Jewelers and metalsmiths may work with highly hazardous chemical products that can harm their health. Hazardous products used in jewelry making include:
- Corrosive degreasers.
- Flammable cleaning solvents.
- Cancer-causing degreasing solvents.
- Toxic tarnish removers and sealants.
- Toxic solder and flux fumes.
- Corrosive etchants and pickle compounds.
- Corrosive and toxic patinas.
- Poisonous cyanide electroplating compounds.
Protect Your Skin and Eyes
- Wear gloves while working with flux to reduce the risk of dermatitis.
- Wear chemical-resistant gloves when working with degreasers and solvents.

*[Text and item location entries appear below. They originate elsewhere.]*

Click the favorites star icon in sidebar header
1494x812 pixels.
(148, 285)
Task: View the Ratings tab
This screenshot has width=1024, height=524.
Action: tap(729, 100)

- Wear gloves, goggles and protective clothing when working with toxic and corrosive pickle, and patinas.
Protect Your Lungs
- Position your tabletop kiln, pickle pot and soldering station close to where air exits your studio to carry contaminants away.

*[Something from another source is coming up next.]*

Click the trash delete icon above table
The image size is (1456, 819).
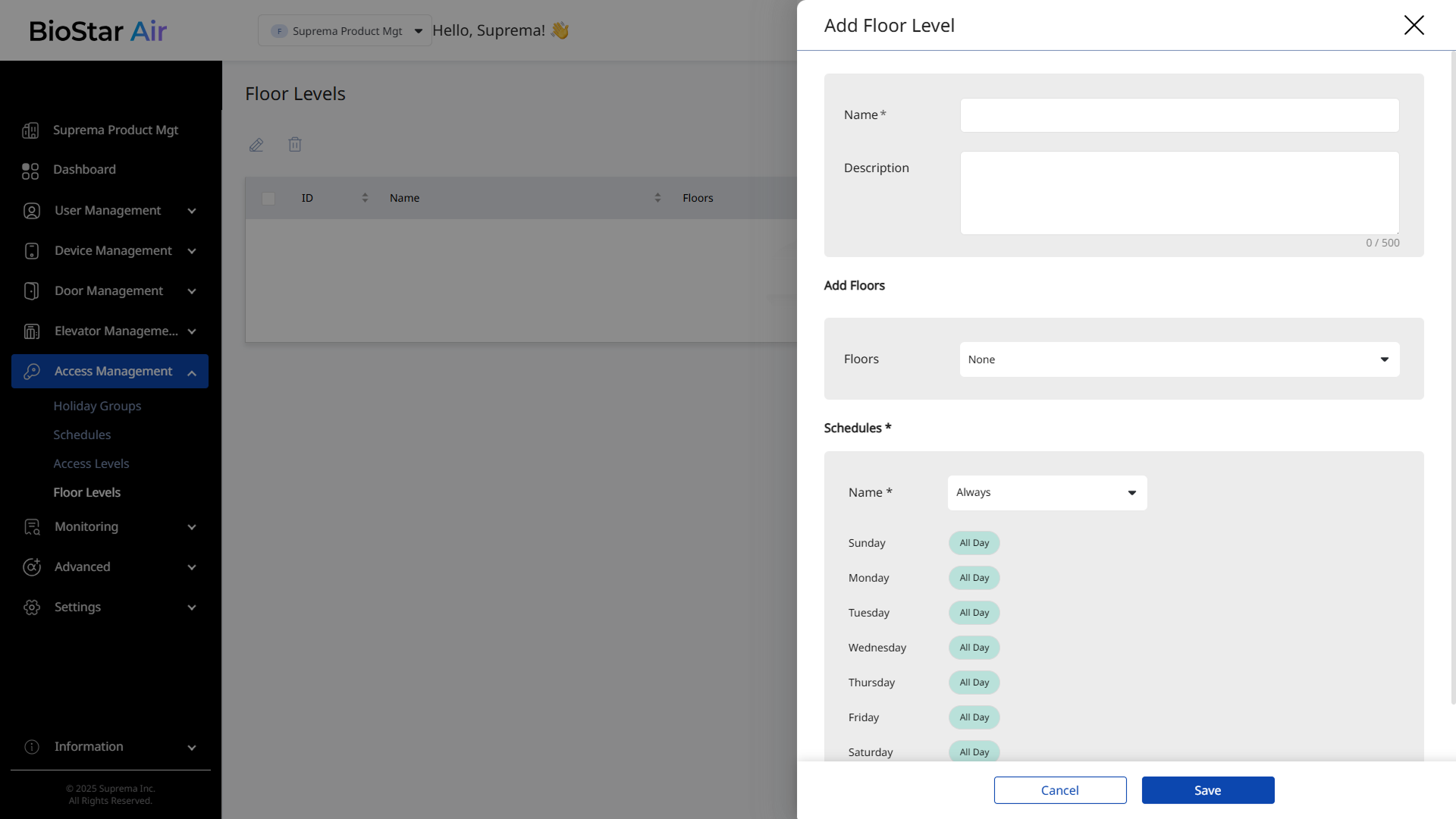295,144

- Switch to water-based or water-washable materials to reduce toxic solvent vapors.
- Keep liver of sulfur away from acids to prevent release of toxic sulfide gas.
- Protect your lungs by using chemical specific respiratory protection and effective exhaust ventilation when:
- Removing the smoke plume from soldering and brazing.
- Using a tabletop kiln.
- Casting metals.
- Using black patina.
Use Safer Practices and Materials
- Use lead-free and antimony-free solder.
- Don’t buy metal amalgam that contains mercury. Read the safety data sheet before buying amalgam products and avoid products containing mercury.
- Use fluoride-free flux like boric acid or fluoroborate compounds.
- Avoid degreasers with labels that contain the words flammable, toxic or corrosive. When possible, look for degreasing products that are certified as EPA Safer Choice.
- Use properly diluted sodium bisulfate as a less toxic pickle.
- Use pre-mixed lead-free enamels.
- Avoid enamel frit and colorants containing arsenic and cadmium.
- Use cyanide-free electroplating techniques.
- Use liver of sulfur gel instead of pebbles to reduce waste and sulfide gas production.
- Keep containers closed to prevent spills of toxic liquids and powders.
- Visit the Art Supplies page to learn about safety warnings on product labels.
Safely Dispose of Jewelry and Metalsmithing Wastes
- Empty containers can be disposed in the trash once almost all the materials they held are gone.
- Spent pickle is hazardous waste because it contains toxic metals that can’t go down the drain.
- Corrosive cleaners and patinas are hazardous waste.
- Gold, silver, platinum, palladium, iridium, osmium, rhodium, ruthenium, or any combination of these are precious metals that can be reclaimed for their economic value. Reclamation companies usually pay for the metal. Some companies have local brokers; for others you will have to ship the material yourself.
- Scrap precious metals can be delivered to a reclamation company. They usually pay for the metal. Contact your jewelry supplier for more information.
- An online search for “Precious Metals Recycling” can also be successful.
- Dispose of chemical products used in jewelry making as hazardous waste.